## Görev Koşulları
Liselere geçiş sistemindeki belirsizlikleri anlatan yazıyı son cümlesinden sonra sürdürün.

## Belge Bölümü

————————

2017-2018 Eğitim-Öğretim yılı ikinci yarıyıl dün başladı.

Nerede kalmıştık, nasıl başladık?

Belirsizlikte kalmıştık, belirsizle devam edeceğiz.

Malumunuz TEOG alelacele hem de eğitim öğretim yılın başladıktan sonra kaldırılmıştı.

Yerine konulan YLGS yani yeni lise geçiş sistemi, tüm hazırlık, planlama ve hedeflerini TEOG’a göre yapan eğitim kurumlarını ve dolayısıyla öğrencileri şaşkına çevirdi.

Şaşkınlığımız devam ediyor.

En iyi okul eve en yakın okuldur düşüncesiyle yola çıkıldı, ancak milyonlarca öğrenci henüz hangi okula nasıl girebileceğini bilmiyor, tedirgin bekleyiş sürüyor.

1 milyon 300 bin 8. sınıf öğrencisinin yüzde 10’u sınavla öğrenci alacak okullara yerleşecek, diğer öğrencilerin ise sadece 5 tercih hakkı olacak denildi, bu 5 okul hangi tür okullar olacak, meslek liseleri ya da imam hatip okullarına talebin az olduğu düşünüldüğünde, her mahallede yeterli sayıda akademik lise açılacak mı? Bilinmiyor.

Milli Eğitim Bakanlığı, bundan sonrası için yüzde 65’e yüzde 35 akademik eğitim ve mesleki eğitim dengesini oluşturma hedefi koydu ama okullarımızın kapasitesi ve fiziki imkânları bu hedefin uzağında…

Bu talebin karşılanması yıllar süreceğine göre yeniden 80-90 kişilik sınıflara dönülecek gibi görünüyor.

Aynı mahallede bulunan komşu okulların bile eğitim başarısı arasında uçurumlar varken, mahalle dışı okul arayışlarının sahte adres beyanlarının önüne nasıl geçilecek? Belli değil.

Ailelerin, şimdiden kaliteli okula göre ev arayışları başladı ki elmam piyasası epey hareketli olacak gibi görünüyor.

Bina sorunları bir şekilde giderildi diyelim. Peki, buna uygun kontenjanlar artıp öğretmen açığı giderilecek mi? Şimdilik konuşulmuyor.

Her şeyden önemlisi de bu sistemin önümüzdeki süreçte sınavsız eğitimin önünü açacağı iddia ediliyor ama mümkün değil. Her halükarda sınav şart ve kaçınılmaz. Fakat hala veliler özel kurs, özel ders aldıralım mı aldırmayalım mı kararını veremiyor.

Dediğim gibi, yeni eğitim öğretim yılının ilk yarısı belirsizliklerle başlamıştı, ikinci yarıyıl için de belirsizlikler devam ediyor.

Eğitimde, göç yolda düzülür anlayışı, bu kez de hayal kırıklığı olacağa benziyor.

————————

## Gösterilen Veriler
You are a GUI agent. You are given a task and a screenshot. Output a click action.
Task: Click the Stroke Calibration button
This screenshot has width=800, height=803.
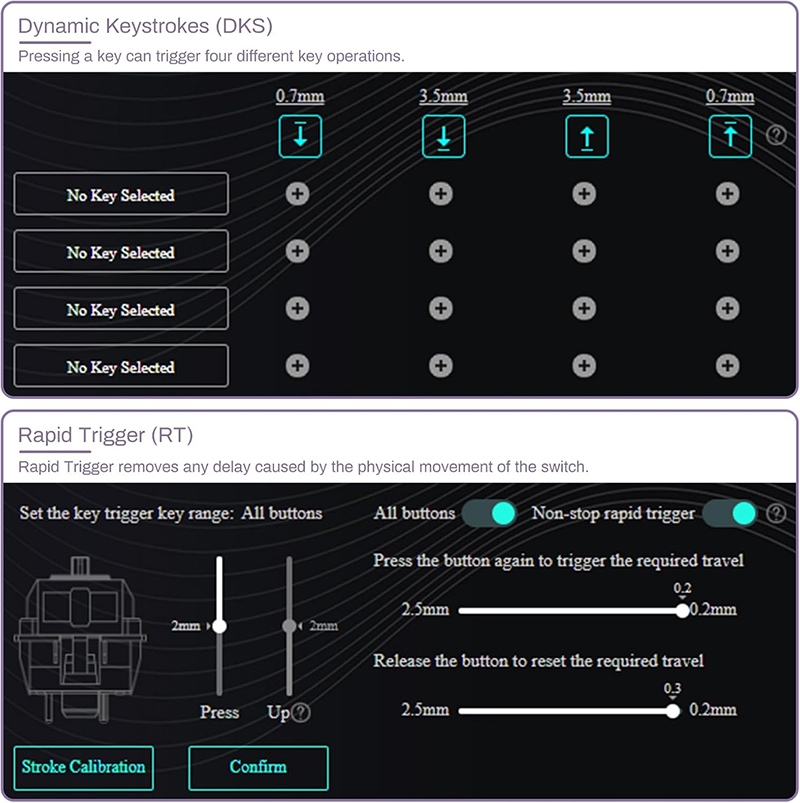pyautogui.click(x=84, y=768)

————————

## Beklenen Yanıt
ÖĞRETMEN ATAMALARI SIKINTILI

Eğitim çalışanları arasındaki barışı dinamitleyen ve haliyle eğitim sistemini en çok etkileyen icraatlardan bir diğeri de sözleşmeli ve mülakatla öğretmen alımı…

Torpile açık ve şeffaflıktan uzan alması, yandaşlığa sevk etmesi, pek çok öğretmenin hakkının bir şekilde yenmesi kabul edilebilir bir uygulama değil ama Bakanlık bu konuda tavuz vermiyor.

Görüyoruz,  KPSS’den 90-95 puan alanlar mülakatta elenirken, 60 puan alanlar torpilli mülakatlar neticesinde öğretmen olarak atanıyor.

Tepkiler artınca Milli Eğitim Bakanı “Önümüzdeki dönemde güvenlik soruşturmasında elenenler dışında geri kalan öğretmen adaylarının kendi yazılı puanı ne ise ona göre atamasını yapacağız” dedi ama atı alan Üsküdar’ı geçtikten sonra neye yarar.

Ayrıca şu Sözleşmeli öğretmen uygulamasından kurtulamadık gitti.

Sözleşmeli öğretmenlere 6 yıl çakılı bir şekilde atandıkları yerde görev yapma zorunluluğu onları öğretmen değil de kürek mahkûmu olarak atadıklarının bir göstergesi ve bu durum modern, güçlü, büyük bir devlet iddiasında olan bu ülkeye hiç yakışmıyor.

Örneğin 24 yaşında öğretmen olarak atanan bir kişinin 30 yaşına kadar tayin isteyememesi, yer değiştirememesi, geleceğine yön verememesi, dolayısıyla evlilik planı bile yapamaması demektir ki insan hakları ile bağdaşmaz.

Bir sosyal hukuk devletine yakışan, sözleşmeli öğretmenler ile kadrolu öğretmenler arasındaki özlük, tayin gibi farklı muameleleri kaldırmaktır.

Kaldı ki aynı mesleği icra edenleri ücretli, sözleşmeli, kadrolu gibi bölük pörçük etmek, her şeyden önce eğitim sistemine darbe vurmakta, çalışma barışı bozulmakta, verimi düşürmektedir.

ORKULLARDA ŞİDDET ÖNLENMELİ

Öğretmenlere yönelik şiddet gün geçtikçe artıyor. Öğretmenler tartaklanıyor, dövülüyor ve öldürülüyor.

Milli Eğitim Bakanlığının, öğretmenlerin hunharca katledilmesine, darp edilmesine, sözlü ve psikolojik şiddete uğramasına karşılık, kınama ve telin etme dışında kalıcı tedbirler alması gerekiyor.

Eğitim sistemimiz öğretmen odaklıdır. Dolayısıyla öğretmen mihenk taşıdır.

Bunu bile bile ve göz göre göre öğretmenin sosyal, ekonomik ve politik anlamda karizmasının çizildiği yetmezmiş gibi, öğretmeni sınıfta hiçbir hükmü şahsiyeti olmayan korkuluk durumuna düşürmek kimsenin hakkı ve haddi olmamalıdır.

Unutmayınız ki öğretmenin haysiyeti ve onuru, bu ülkenin haysiyeti ve onuru demektir. Çiğneye, çiğnenmeye ve çiğnetmeye gelmez.